New Jersey Urology Offers Innovative Program for Early Detection and Treatment of Enlarged Prostate
New Care Pathway Program Uses Data Analytics to Improve Patient Outcomes
New Jersey Urology announced that their practice will now offer an innovative BPH Care Pathway program for the early detection and treatment of men with an enlarged prostate, also called Benign Prostatic Hyperplasia (BPH). New Jersey Urology is the first in New Jersey to participate in this unique approach that combines patient education with data analytics to determine the best treatment options for men who have or are at risk of developing BPH. New Jersey Urology is recognized as a leader in the Delaware Valley region, providing exemplary care for men suffering from problems associated with Lower Urinary Tract Symptoms (LUTS).
The BPH Care Pathway Program is designed to provide targeted care to men who are at risk for BPH, a condition that affects 50 percent of men over the age of 50. Through data analytics, the program identifies patients with characteristics associated with BPH to detect the early onset or worsening of symptoms. Care teams for New Jersey Urology are able to communicate with patients proactively to accelerate the assessment of treatment options. The program has the potential to reduce overall healthcare expenses as a result of treating patients before symptoms worsen or complications occur.
“The BPH Care Pathway empowers patients with more insights into their condition, producing better health outcomes.

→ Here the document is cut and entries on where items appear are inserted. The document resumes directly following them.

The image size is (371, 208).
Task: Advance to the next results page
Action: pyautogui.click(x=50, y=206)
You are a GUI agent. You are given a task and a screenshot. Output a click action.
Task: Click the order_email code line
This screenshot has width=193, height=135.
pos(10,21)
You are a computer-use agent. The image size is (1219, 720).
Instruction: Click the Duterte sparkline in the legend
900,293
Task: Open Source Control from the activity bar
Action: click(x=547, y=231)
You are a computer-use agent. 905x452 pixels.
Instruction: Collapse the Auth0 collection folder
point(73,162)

When a patient is made fully aware of all of their options, everyone benefits,” said Dr. Thomas Mueller. “We are excited about this approach, which will help men achieve a higher quality of life. We believe this will become the new standard of care used by many physicians.”

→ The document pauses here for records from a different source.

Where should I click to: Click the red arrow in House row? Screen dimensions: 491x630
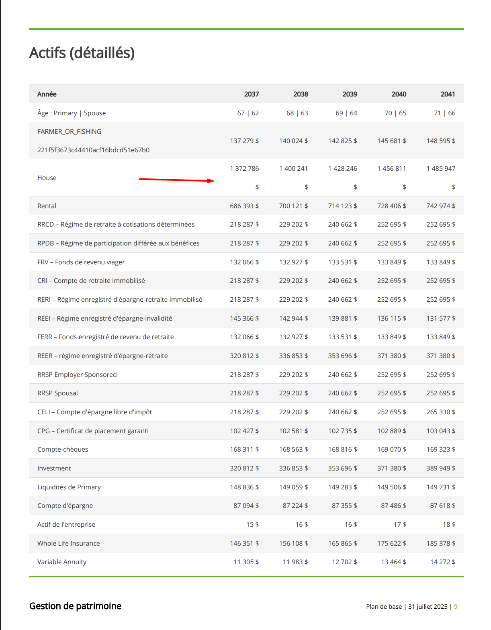[177, 180]
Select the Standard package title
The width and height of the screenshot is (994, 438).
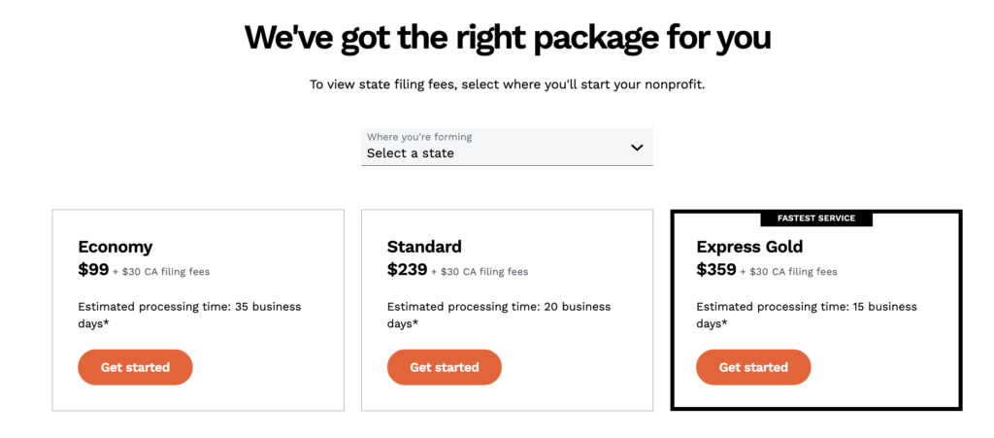click(x=424, y=247)
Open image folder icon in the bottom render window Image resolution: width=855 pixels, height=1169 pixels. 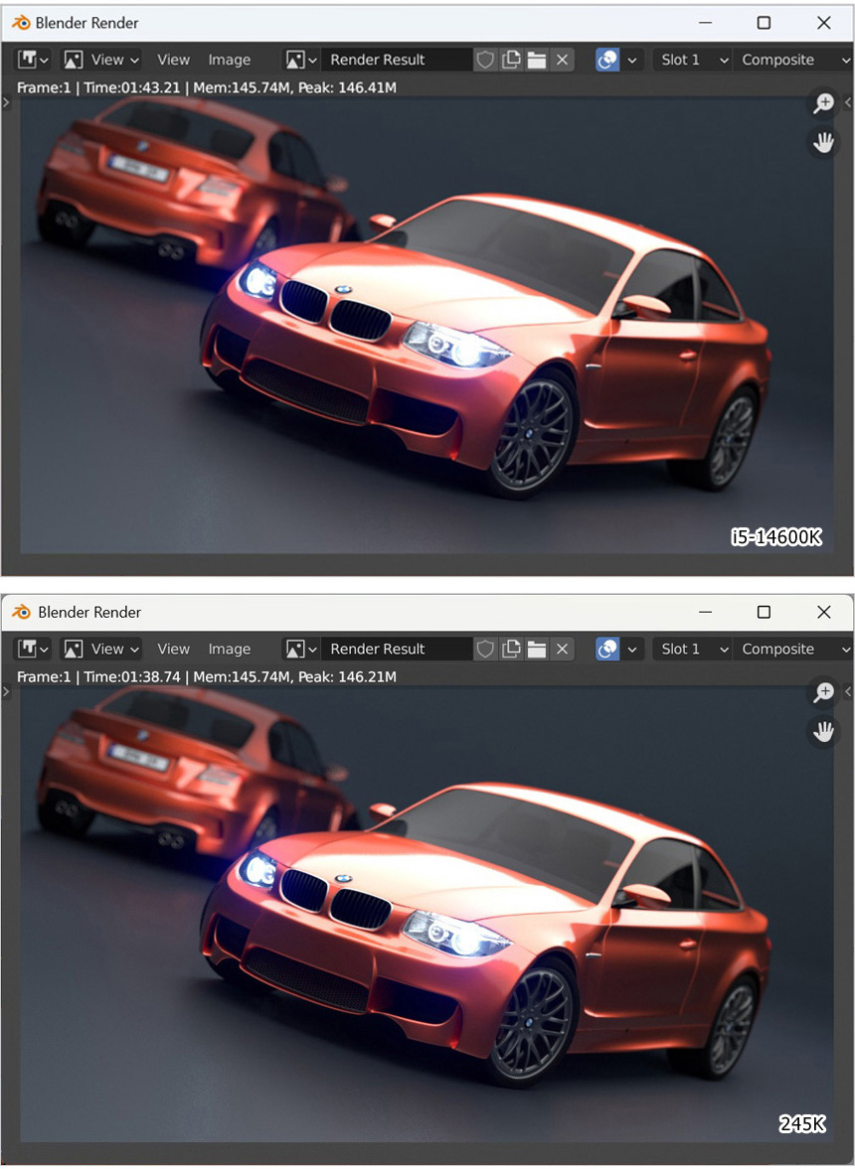pyautogui.click(x=537, y=649)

Nearly 40 million men in the United States are affected by BPH. Not to be confused with prostate cancer, BPH occurs when the prostate gland that surrounds the male urethra becomes enlarged with advancing age and begins to obstruct the urinary system. Symptoms of BPH often include interrupted sleep and urinary problems, loss of productivity, depression and decreased quality of life.

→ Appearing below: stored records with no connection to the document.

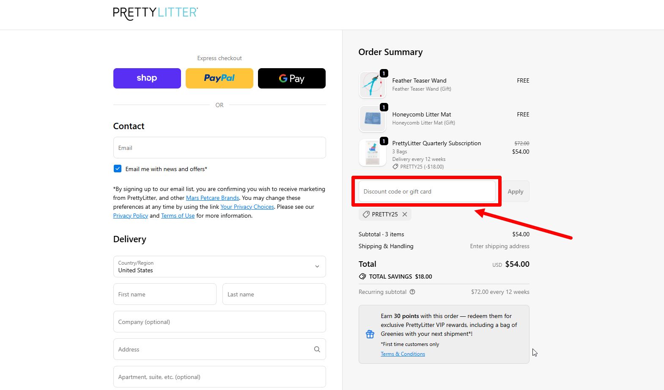The width and height of the screenshot is (664, 390).
Task: Click the discount tag icon next to TOTAL SAVINGS
Action: click(x=362, y=276)
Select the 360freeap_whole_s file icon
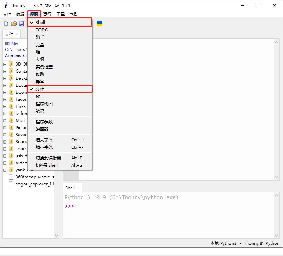283x256 pixels. coord(11,177)
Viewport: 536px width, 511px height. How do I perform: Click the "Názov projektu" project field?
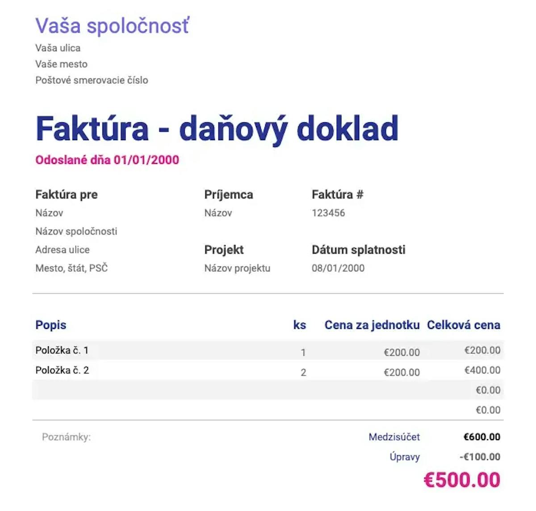237,268
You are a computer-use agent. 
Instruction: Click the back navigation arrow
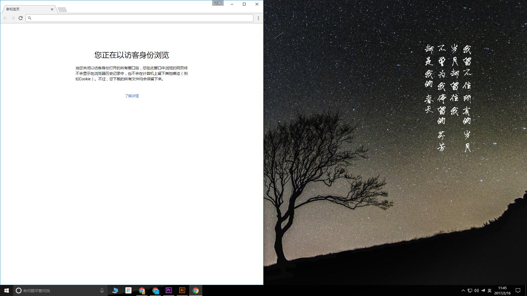pos(5,18)
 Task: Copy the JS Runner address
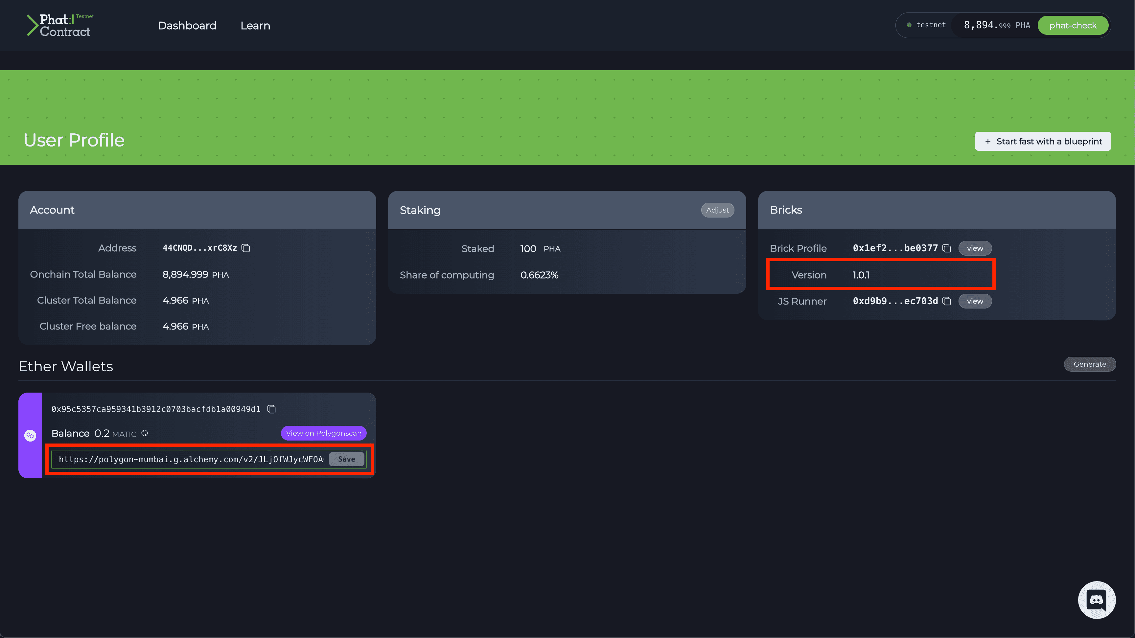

Medication is often the first-line therapy for enlarged prostate, but relief can be inadequate and temporary. Side effects of medication treatment can include sexual dysfunction, dizziness and headaches, prompting many patients to quit using the drugs. For these patients, the classic alternative is surgery that cuts, heats or removes prostate tissue to open the blocked urethra. While current surgical options can be very effective in relieving symptoms, they can also leave patients with permanent side effects such as urinary incontinence, erectile dysfunction, and retrograde ejaculation.
“Many men suffer from the negative side effects of BPH medications and their quality of life is significantly impacted,” said Dr. David Sussman. “We want to give those patients a better alternative and the BPH Care Pathway allows for us to have these conversations. There are treatments available to men that are truly minimally invasive and very effective. But, our goal prior to implementation is to hone in on a comprehensive care assessment, and then fully educate them about their options.”